If the Prime Minister has no present plans to go to Inverness I am sure that the Chancellor will agree that the Prime Minister—being a kind of movable feast—will eventually arrive there. Will the right hon. Gentleman ask the Prime Minister, when he goes to Inverness, to proceed by the A9, in the hope that that will lead to improvements being made in the road? Will the right hon. Gentleman also tell the Prime Minister that the Member for Inverness, estimable as he may be, was elected by only 32 per cent. of the electorate—

Mr. Alan Clark

What about the cracked pavements in Inverness?

Mr. Johnston

Not only the pavements are cracked. It would be appreciated by the electors of Inverness if a member of the Government could explain the justification for doubling the existing electoral injustice when the Scottish and Welsh Parliaments are introduced.

Mr. Healey

I shall bear in mind in future that the hon. Member for Inverness (Mr. Russell Johnston) represents well under half his constituents. I am glad to say that that is not so in my case. I cannot guarantee, on my next visit to Inverness, to travel along the A9 road, but if I do so in the immediate future I shall be happy to find and be able to inform the hon. Gentleman that progress is satisfactory, that the first scheme at Almond Bridge, at Perth, is now open to traffic and that work is proceeding satisfactorily on six other schemes, at a cost of £29 million. I should be even happier to be able to inform the hon. Gentleman, as a minority representative of his constituency, that tenders have been invited for a further three schemes, covering 10 miles, and that procedural and technical preparations are going ahead to maintain a steady flow of other schemes.

Mr. Dalyell

Which does my right hon. Friend think more important to the people of Inverness—a monster plesiosaur in Loch Ness or a monster bureaucracy in Edinburgh?

Mr. Healey

I regret to say that I am incapable of deciding the precedence between those two monsters, but I do not believe that it was the purpose of my hon. Friend's supplementary question to suggest that the Government's proposals for devolution will require the creation of a monster bureaucracy.

Mr. Rifkind

Is the right hon. Gentleman aware that people in Inverness and the rest of the United Kingdom believe that the Government's White Paper on devolution will prove to be both unworkable and likely to threaten the unity of the United Kingdom? It is almost impossible for the House to keep its self-respect and at the same time implement proposals based on the detail of the White Paper. Will he therefore ask the Prime Minister to withdraw it in toto and start again?

Mr. Healey

I could scarcely fail to be aware that there is in the House a wide variety of views on the White Paper, but I ask the hon. Gentleman to reflect that, given the known state of public opinion in Scotland and Wales, to maintain the status quo would be quite impossible and undesirable. That being so, some means must be found of satisfying the legitimate desire of the Welsh and Scottish peoples for more influence on their own affairs.

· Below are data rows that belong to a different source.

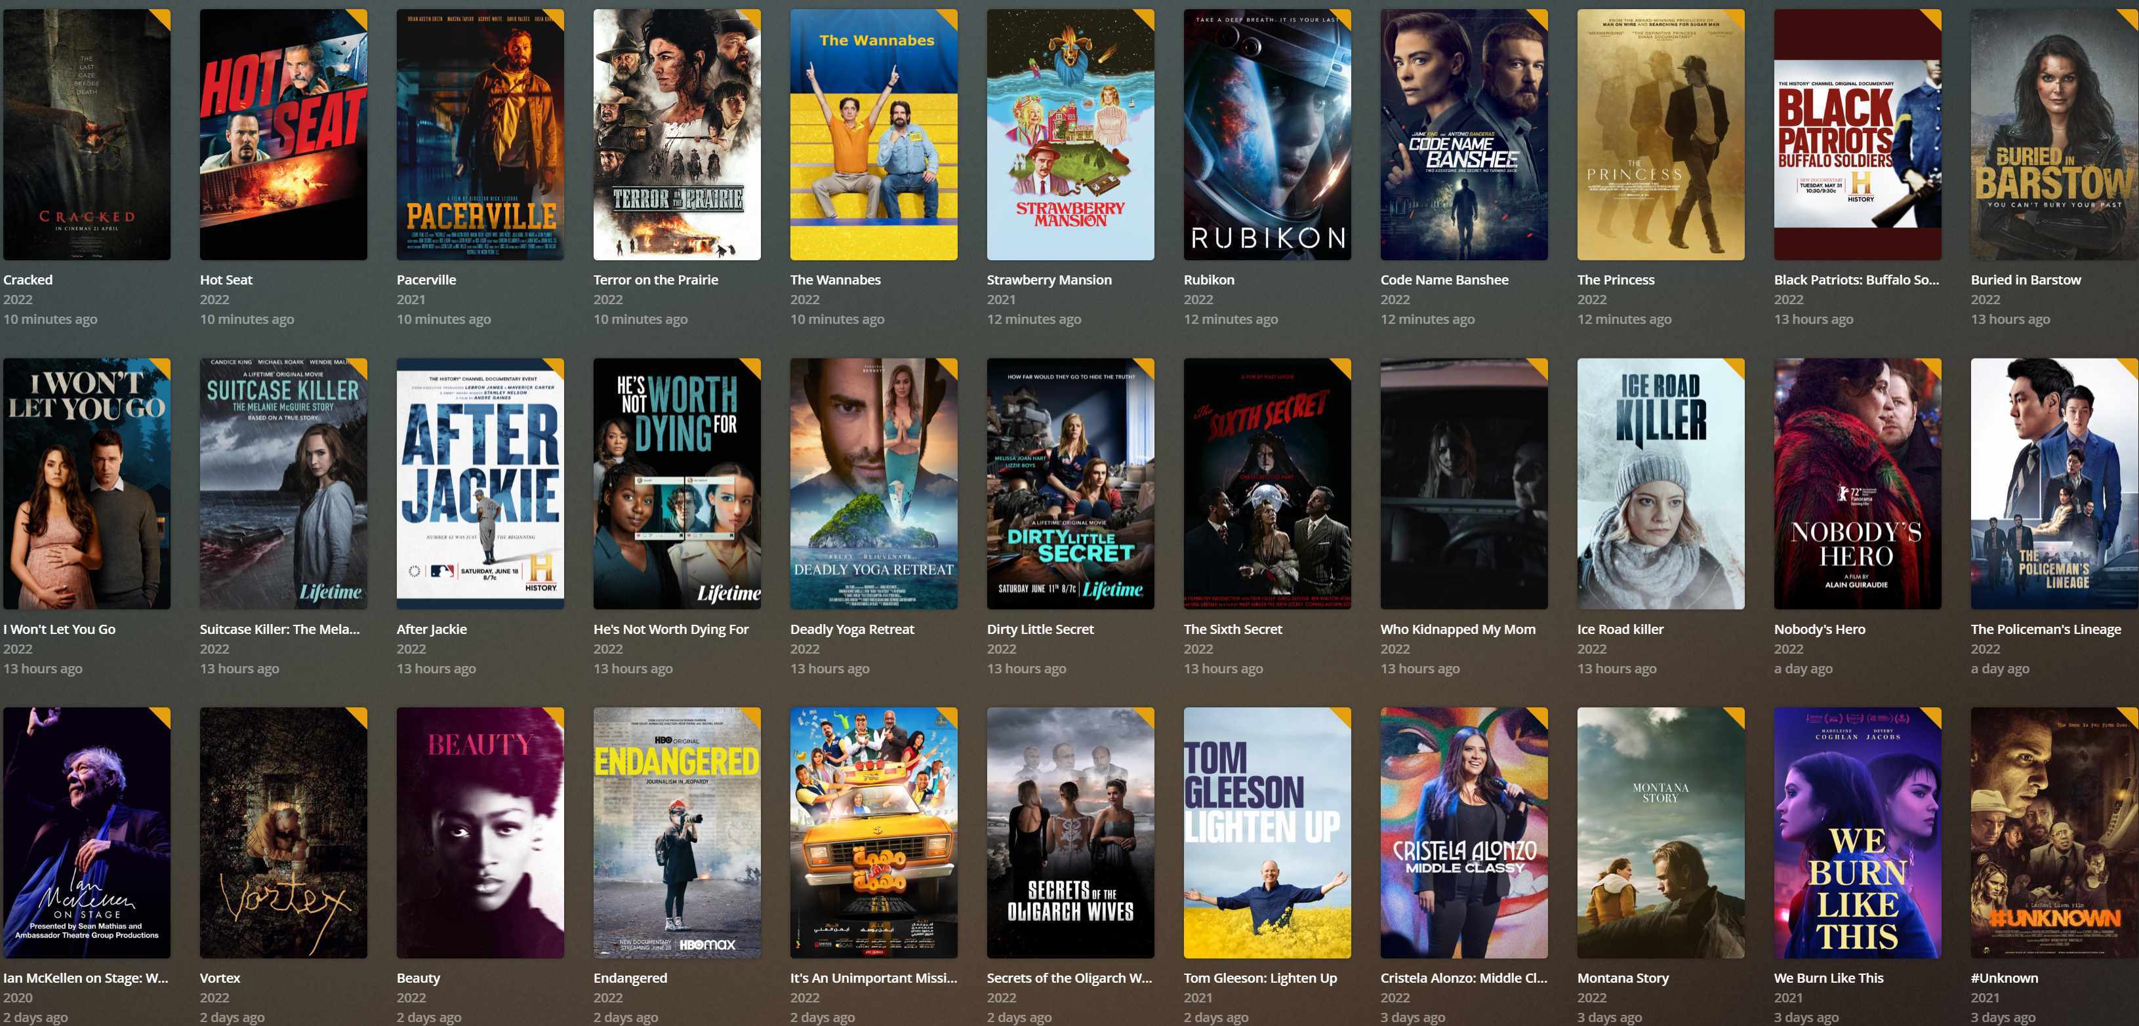The image size is (2139, 1026).
Task: Click the Deadly Yoga Retreat title
Action: (x=852, y=629)
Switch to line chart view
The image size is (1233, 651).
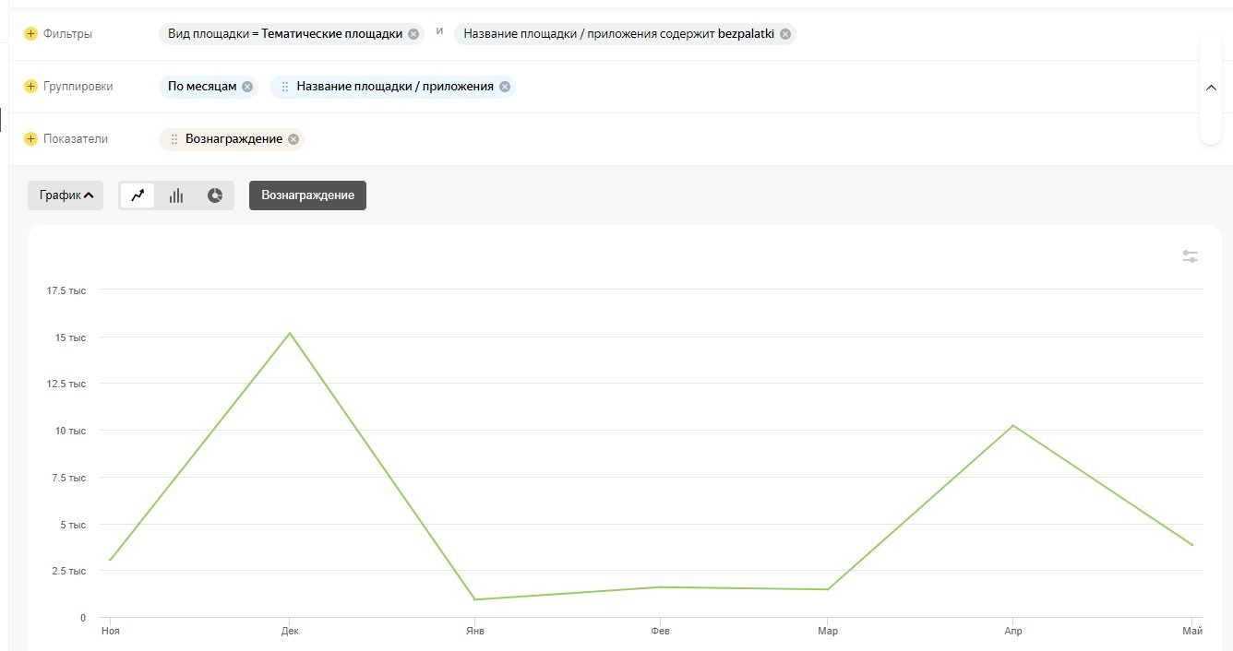coord(138,195)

The Government believe that they have found the right balance between a number of conflicting alternatives, and I am interested to know that the two larger Opposition parties disagree totally about the direction in which the Government's proposals are mistaken. But there will be ample opportunity to consider the proposals now that the White Paper has been published, and a further opportunity after the publication of the Bill, in the spring. I am certain that the right way to approach this immensely important problem is at a pace which enables the peoples of all parts of the United Kingdom to express their considered views.